No record may be omitted; give all of them again exactly.

Collected data entries ->
================

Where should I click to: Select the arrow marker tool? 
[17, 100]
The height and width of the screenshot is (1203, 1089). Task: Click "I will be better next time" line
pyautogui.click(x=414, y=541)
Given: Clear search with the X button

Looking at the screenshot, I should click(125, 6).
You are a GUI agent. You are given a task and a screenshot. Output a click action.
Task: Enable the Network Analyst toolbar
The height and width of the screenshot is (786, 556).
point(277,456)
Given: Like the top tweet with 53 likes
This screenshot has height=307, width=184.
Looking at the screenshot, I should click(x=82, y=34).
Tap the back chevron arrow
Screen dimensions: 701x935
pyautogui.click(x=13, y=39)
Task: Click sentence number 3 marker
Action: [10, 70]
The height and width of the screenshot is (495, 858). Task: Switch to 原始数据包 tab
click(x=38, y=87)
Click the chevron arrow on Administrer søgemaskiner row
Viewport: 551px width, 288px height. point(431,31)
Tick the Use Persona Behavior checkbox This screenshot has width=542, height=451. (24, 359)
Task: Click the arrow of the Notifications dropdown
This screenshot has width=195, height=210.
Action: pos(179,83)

================

Final answer ->
Where should I click to: Select the arrow marker tool? 
[17, 100]
The height and width of the screenshot is (1203, 1089). Task: Click "I will be better next time" line
pyautogui.click(x=414, y=541)
Given: Clear search with the X button

Looking at the screenshot, I should click(125, 6).
You are a GUI agent. You are given a task and a screenshot. Output a click action.
Task: Enable the Network Analyst toolbar
The height and width of the screenshot is (786, 556).
point(277,456)
Given: Like the top tweet with 53 likes
This screenshot has height=307, width=184.
Looking at the screenshot, I should click(x=82, y=34).
Tap the back chevron arrow
Screen dimensions: 701x935
pyautogui.click(x=13, y=39)
Task: Click sentence number 3 marker
Action: [10, 70]
The height and width of the screenshot is (495, 858). Task: Switch to 原始数据包 tab
click(x=38, y=87)
Click the chevron arrow on Administrer søgemaskiner row
Viewport: 551px width, 288px height. point(431,31)
Tick the Use Persona Behavior checkbox This screenshot has width=542, height=451. (24, 359)
Task: Click the arrow of the Notifications dropdown
This screenshot has width=195, height=210.
Action: pos(179,83)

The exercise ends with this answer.